Reproduce the portion of the passage on direct contracting with health providers starting with "So, in pretty" and going on through "bettering the community.", word for word.

Excerpt provided:
________
Direct contracting only makes sense if there are two or three health systems in a town. You need some competition in a market for it to work. And it’s best for large employers, ones that have 1,000-plus lives. They have the buying power to do this. Unfortunately, 500 people may not move the needle for a provider because it’s not only a smaller group of employees, but when you are trying to target something, like cancer, there are going to be even fewer people with that to refer to the provider.

But we have seen instances where it can work in different ways. We have a doctor in Idaho who provides a capitated risk arrangement for employers [with capitation, a provider gets a set, upfront per-patient payment over a period of time—often a monthly fee—and provides all services needed for the member]. It’s a small trial, but it’s a proof-of-concept that we’re hoping to be able to take to other markets. And there is an advantage to smaller arrangements because they’re quick to implement and provide a near-term solution.

We’ve also seen options work in Alaska, which has among the highest healthcare expenses of any of the 50 states. That’s because doctors and nurses typically don’t want to live there. They use a lot of rotating and travel providers.

So, in pretty much any market there you can find a provider or a system that is looking to increase their volume. But it’s not just about the money, it’s also providing a unique solution to people and bettering the community.
________
Supplied material:
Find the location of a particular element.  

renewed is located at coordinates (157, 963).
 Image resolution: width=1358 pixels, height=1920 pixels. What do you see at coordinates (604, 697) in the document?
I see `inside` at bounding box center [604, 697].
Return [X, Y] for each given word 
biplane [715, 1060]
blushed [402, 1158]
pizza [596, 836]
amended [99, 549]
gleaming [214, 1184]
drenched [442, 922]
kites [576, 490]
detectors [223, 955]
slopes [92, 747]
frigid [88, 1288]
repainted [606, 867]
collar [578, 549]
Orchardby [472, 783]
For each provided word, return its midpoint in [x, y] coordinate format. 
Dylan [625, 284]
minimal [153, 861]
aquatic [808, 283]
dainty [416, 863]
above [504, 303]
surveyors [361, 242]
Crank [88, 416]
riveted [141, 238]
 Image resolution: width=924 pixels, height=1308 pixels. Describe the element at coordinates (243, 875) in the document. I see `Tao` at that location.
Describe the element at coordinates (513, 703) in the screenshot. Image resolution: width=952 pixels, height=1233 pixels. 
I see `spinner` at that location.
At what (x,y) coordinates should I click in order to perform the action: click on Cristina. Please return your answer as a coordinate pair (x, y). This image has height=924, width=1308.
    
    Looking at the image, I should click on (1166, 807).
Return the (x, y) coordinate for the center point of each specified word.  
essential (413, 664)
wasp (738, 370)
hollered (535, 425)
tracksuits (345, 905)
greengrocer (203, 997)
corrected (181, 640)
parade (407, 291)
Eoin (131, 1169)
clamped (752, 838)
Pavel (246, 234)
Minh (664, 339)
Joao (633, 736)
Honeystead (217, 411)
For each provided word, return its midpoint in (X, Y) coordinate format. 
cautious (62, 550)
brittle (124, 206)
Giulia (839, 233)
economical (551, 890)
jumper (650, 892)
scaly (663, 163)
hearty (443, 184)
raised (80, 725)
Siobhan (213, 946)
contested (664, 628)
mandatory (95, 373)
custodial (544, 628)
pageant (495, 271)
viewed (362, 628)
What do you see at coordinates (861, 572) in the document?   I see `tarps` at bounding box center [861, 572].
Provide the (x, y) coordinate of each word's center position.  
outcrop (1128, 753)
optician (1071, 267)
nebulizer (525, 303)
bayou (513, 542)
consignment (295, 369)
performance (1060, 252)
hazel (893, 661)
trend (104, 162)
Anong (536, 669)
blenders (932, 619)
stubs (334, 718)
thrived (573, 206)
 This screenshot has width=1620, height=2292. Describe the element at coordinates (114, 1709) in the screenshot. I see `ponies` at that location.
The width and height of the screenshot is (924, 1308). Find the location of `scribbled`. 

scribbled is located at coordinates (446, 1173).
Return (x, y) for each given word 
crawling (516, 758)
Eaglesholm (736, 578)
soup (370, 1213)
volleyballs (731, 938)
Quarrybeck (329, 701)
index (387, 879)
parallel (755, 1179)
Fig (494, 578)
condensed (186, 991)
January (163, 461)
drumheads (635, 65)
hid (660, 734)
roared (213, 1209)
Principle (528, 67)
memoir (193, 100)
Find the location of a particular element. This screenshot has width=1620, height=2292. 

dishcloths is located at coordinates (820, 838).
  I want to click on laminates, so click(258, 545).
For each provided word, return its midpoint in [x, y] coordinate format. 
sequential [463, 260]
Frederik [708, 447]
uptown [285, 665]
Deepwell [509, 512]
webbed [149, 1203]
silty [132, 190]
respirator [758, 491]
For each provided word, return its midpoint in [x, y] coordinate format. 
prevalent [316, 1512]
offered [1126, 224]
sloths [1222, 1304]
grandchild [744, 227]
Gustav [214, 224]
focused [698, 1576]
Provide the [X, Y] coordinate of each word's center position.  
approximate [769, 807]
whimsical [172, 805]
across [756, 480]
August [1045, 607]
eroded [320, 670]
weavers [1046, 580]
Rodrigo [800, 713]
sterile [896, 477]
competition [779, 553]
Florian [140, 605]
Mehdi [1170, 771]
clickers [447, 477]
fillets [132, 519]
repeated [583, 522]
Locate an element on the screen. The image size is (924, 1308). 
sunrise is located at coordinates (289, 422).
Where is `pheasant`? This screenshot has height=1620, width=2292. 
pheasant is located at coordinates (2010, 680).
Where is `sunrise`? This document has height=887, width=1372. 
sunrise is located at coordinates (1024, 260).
________
Task output:
So, in pretty much any market there you can find a provider or a system that is looking to increase their volume. But it’s not just about the money, it’s also providing a unique solution to people and bettering the community.